Entrevista al Dr. Jordi Petriz, investigador del grupo de citómica funcional

El doctor Jordi Petriz es reconocido internacionalmente por sus contribuciones en el área del estudio de las células madre, en el desarrollo de técnicas para aislarlas y cultivarlas, así como en la comprensión de su proceso biológico y su contribución en los procesos tumorales. Es investigador principal del grupo de citómica funcional del Instituto de Investigación contra la Leucemia Josep Carreras.

¿Nos puedes describir qué es la citometría de flujo?

La citometría de flujo es una técnica que lleva a cabo medidas (metría) sobre las células (cito). Por ejemplo, si vamos estudiar las células que forman la leucemia, podríamos decir que las «pintamos» con diferentes colores, que son básicamente marcadores fluorescentes. Así, preparamos combinaciones de múltiples colores para ser detectadas en el citómetro. Habitualmente se combinan entre 8 y 10 marcadores con colores diferentes en el estudio de las leucemias; en un futuro próximo incrementaremos los colores para identificar mucho mejor las células relacionadas con el inicio y el seguimiento de la enfermedad. Estas combinaciones de colores, utilizadas para identificar los diferentes tipos de leucemias, son definidas por grupos de especialistas de todo el mundo y probadas y validadas por los laboratorios de referencia antes de incorporarlas al diagnóstico clínico. Cuando las células entran en el citómetro son impulsadas a una gran velocidad, por lo que podemos estudiarlas de una en una, así como procesar miles de células en pocos segundos. Durante pocas millonésimas de segundo, cada célula dispersa la luz y también emite luz fluorescente como consecuencia de la interacción con los láseres del citómetro. El ordenador permite almacenar datos de hasta millones de células para cada muestra y representar los resultados gráficamente.

¿Qué aplicaciones tiene la citometría de flujo?

Los citómetros de flujo se utilizan para el diagnóstico y para la investigación. Desde nuestro grupo de investigación del Instituto de Investigación contra la Leucemia Josep Carreras (IJC), nos centramos en el estudio de linfomas y leucemias y analizamos la expresión de los marcadores de la célula que son importantes para el diagnóstico. Por ejemplo, el estudio Dr. Jordi Petriz de las células madre CD34+ y CD34- normales y patológicas (las causantes de determinados tipos de leucemias) permitirá poder prever la respuesta del tratamiento con quimioterapia en el paciente antes de ser aplicado. En cuanto a la utilización de la citometría de flujo en el campo de la investigación, comparamos células madre sanas y leucémicas para conocer cómo funciona el mecanismo por el que algunos pacientes no responden a los tratamientos de quimioterapia.

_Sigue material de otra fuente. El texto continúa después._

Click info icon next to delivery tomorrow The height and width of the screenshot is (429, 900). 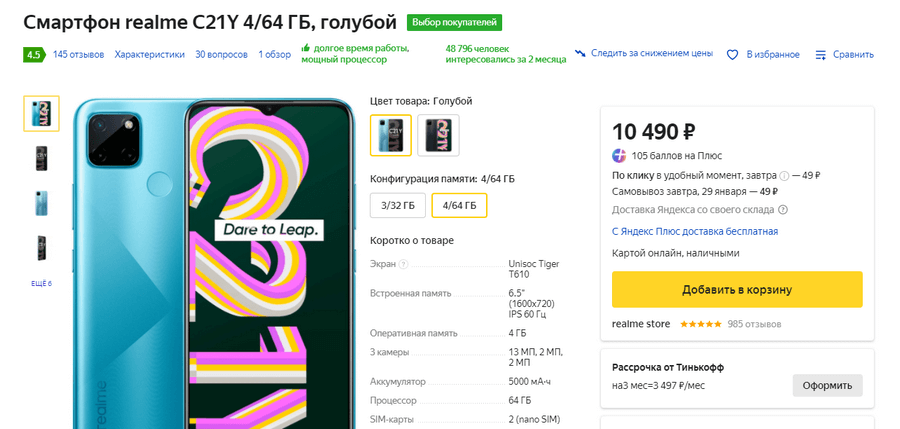pos(784,175)

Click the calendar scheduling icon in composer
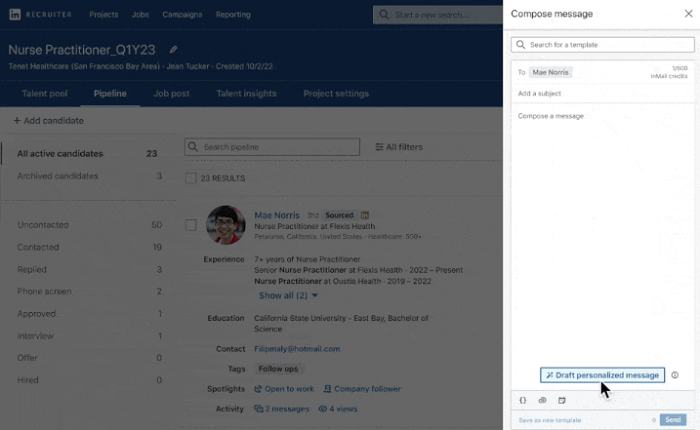pyautogui.click(x=562, y=400)
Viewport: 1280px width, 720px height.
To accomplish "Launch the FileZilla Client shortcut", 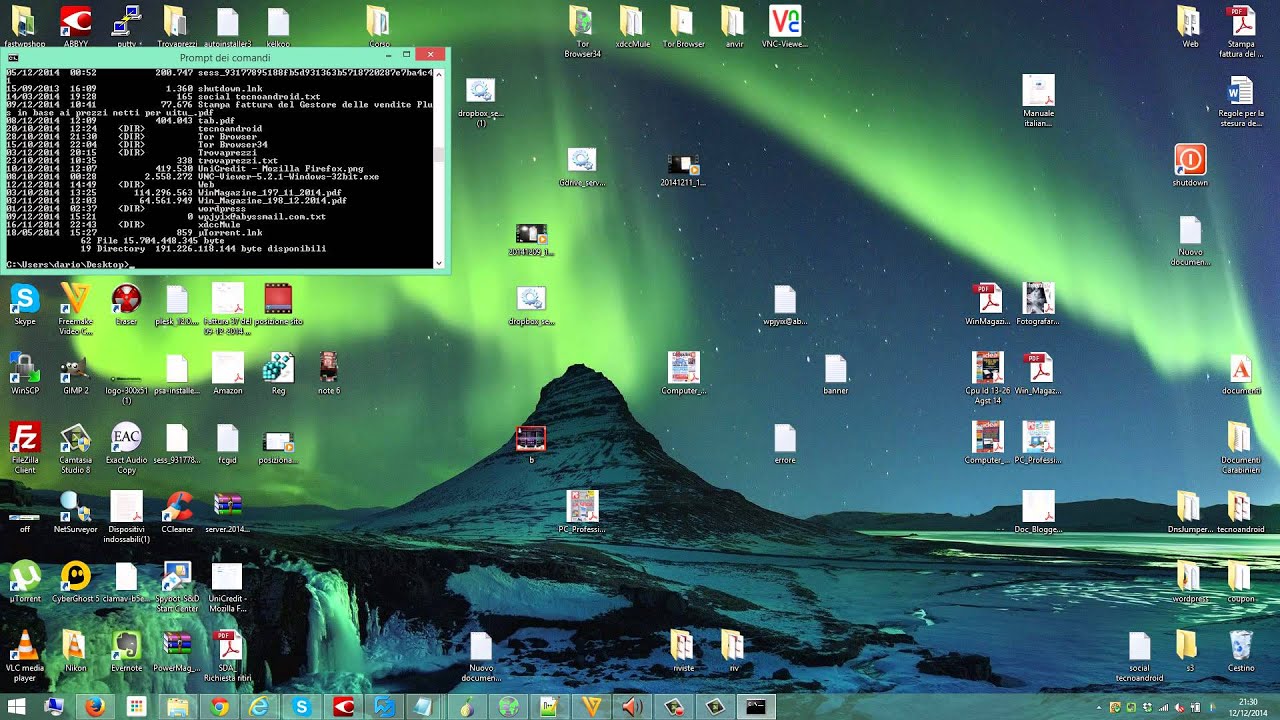I will click(25, 447).
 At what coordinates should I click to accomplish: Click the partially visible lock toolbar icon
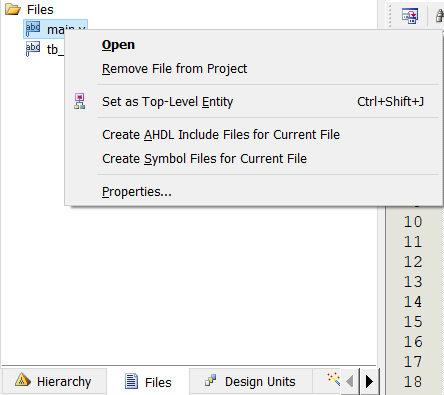[440, 16]
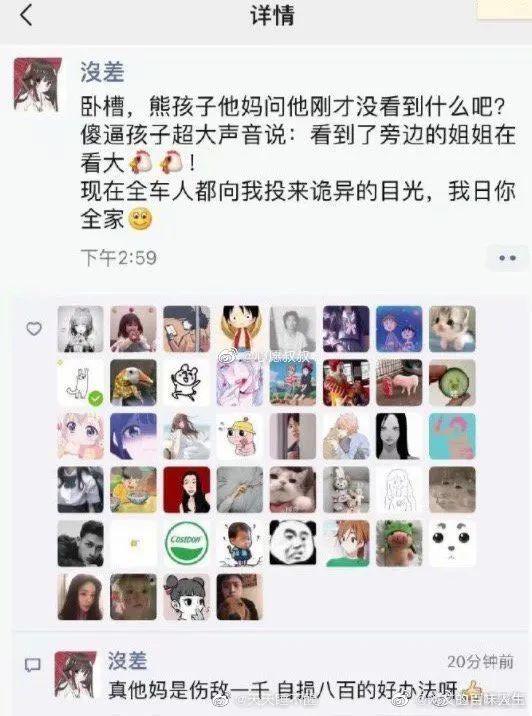Open panda meme face avatar

pyautogui.click(x=293, y=543)
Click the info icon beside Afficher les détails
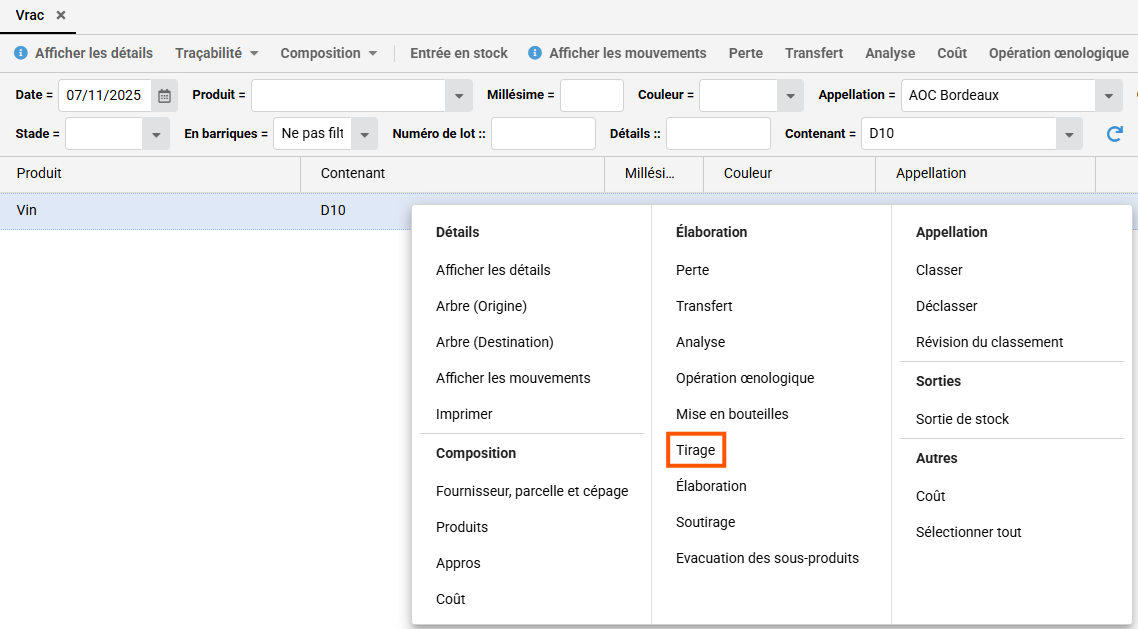Image resolution: width=1138 pixels, height=629 pixels. [x=20, y=53]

¿Qué estudios lleváis a cabo en vuestro grupo de citómica funcional?

Nuestro grupo se relaciona a diario con los doctores especialistas de los servicios clínicos de nuestro hospital para poder desarrollar métodos diagnósticos más eficaces, y transferirlos a la rutina clínica habitual. Algunos de estos métodos ya se han transferido, otros se están transfiriendo, mientras tanto seguimos desarrollando nuevos ensayos: por ejemplo, para tratar de predecir el éxito de la inmunoterapia.

¿En qué medida puede ayudar la citometría de flujo en la investigación de las hemopatías malignas?

La citometría es la herramienta que más nos ha permitido avanzar en el conocimiento de estas complejas enfermedades. Junto con el desarrollo de los anticuerpos monoclonales y de la síntesis de nuevas moléculas fluorescentes, estamos siendo capaces de identificar con extraordinaria sensibilidad la presencia de células malignas en una magnitud que apenas hace pocos años era impensable. Estos esfuerzos ya no solo duplican o triplican la sensibilidad de la citometría, pues nos permiten hallar una célula maligna entre un millón de células sanguíneas. Puede que, en un futuro no muy lejano, tengamos biosensores implantados en nuestro sistema sanguíneo, como sistema de vigilancia para detectar precozmente la emergencia de células preleucémicas. En definitiva, la investigación también consiste en hallarse en el momento ideal y en el momento oportuno. Si con pequeños recursos podemos llegar a desarrollar grandes proyectos, imaginad lo que podremos conseguir con más recursos. Esta es la gran oportunidad que nos brinda el Instituto de Investigación contra la Leucemia Josep Carreras y que no desaprovecharemos. Desde mi punto de vista, mirar por el microscopio o el -citómetro es prácticamente lo mismo. Investigar requiere saber buscar el momento adecuado, planificar los experimentos de la mejor manera posible y apasionarse para tratar de encontrar aquellas células que, de otra manera, se nos podrían escapar si no estamos lo suficientemente atentos y que, sin duda, un día nos ayudarán a comprender los mecanismos de cómo curar la leucemia.